That was something that caused somewhat of a scare in Washington, people running to the stores to get those items. He was also parodied, as well. So we'll see what kind of perception there is in the new person who is now running FEMA.

Lou.

DOBBS: Any idea of how soon we'll see a permanent replacement, Suzanne?

MALVEAUX: We know that the administration wants to move very quickly on this. They're confident that they -- essentially that Paulison will do a good job, but they are looking at a number of candidates, and it will not be long, Lou.

DOBBS: Any sense as to whether or not this person will be a political operative, if you will, versus a professional?

MALVEAUX: Well, they're certainly hoping to stay away from political operatives. That is something that they don't want. What they are looking for, however, is someone who has a great deal of experience and competence when it comes to emergency recovery and disaster efforts.

This is something that the Bush administration was widely criticized over. Mike Brown and many other of those who are in FEMA now who do not seem to have that kind of experience.

DOBBS: Thank you very much, Suzanne Malveaux from the White House.

As President Bush returns from the Gulf Coast, new concern about how well connected big business interests stand to profit from reconstruction in the aftermath of Katrina.

Critics say there are few safeguards in place to prevent rampant overspending and flawed bids (ph) by large firms that are already winning lucrative no bid contracts in the Gulf at the same time as Gulf Coast workers are losing out.

Lisa Sylvester reports.

(BEGIN VIDEOTAPE)

LISA SYLVESTER, CNN CORRESPONDENT (voice-over): A subsidiary of Dick Cheney's former company, Halliburton, has been tapped to rebuild Navy bases in Mississippi. KBR received the work as part of a preexisting competitive contract.

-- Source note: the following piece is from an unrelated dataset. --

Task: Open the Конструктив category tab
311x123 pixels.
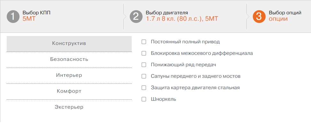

Another company, the Shaw Group, won a $100 million reward for relief work, including draining the city of New Orleans. Both companies are represented by Joe Allbaugh, the former FEMA director who served as President Bush's 2000 campaign manager.

SCOTT AMEY, PROJECT ON GOVERNMENT OVERSIGHT: The companies with the best lobbyists, the closest ties to the current administration or the agencies that are awarding the contract are really the ones that are probably going to be steered the work.

SYLVESTER: Of the 124 contracts the Army Corps of Engineers has awarded, 52 have been no bid. A number of Army Corps and FEMA contracts have virtually no spending restraints.

JOSHUA SCHWARTZ, GEORGE WASHINGTON UNIVERSITY: There's no fixed price for the work the contractor is going to do. The contractor gets whatever it costs them to do the work, plus a guaranteed profit on top of that.

SYLVESTER: But the employees who are actually doing the work will likely not benefit from the deals. Last week, the president suspended a Depression-era rule that allows companies to pay less than the average wage under federal disaster contracts.

ROD BENNETT, AFL-CIO BUILDING TRADES: Under the current presidential proclamation, that moneys -- those moneys will not be filtered down to the workers. They will be paid the lowest of the lowest wages. They will be paid what we call in the industry bottom basement wages.

SYLVESTER: Congressional critics fear that contractors will run up the government bill at the expense of workers and taxpayers.

REP. HENRY WAXMAN (D), CALIFORNIA: They're going to squeeze down on what workers get and then inflate what the management is going to be able to rake out as the profit for the company. That's wasting our money and also depriving people who need -- need the income from a hardworking job.

(END VIDEOTAPE)

SYLVESTER: Halliburton released a statement saying the government bidding process is highly regulated and very open. It has many checks and balances.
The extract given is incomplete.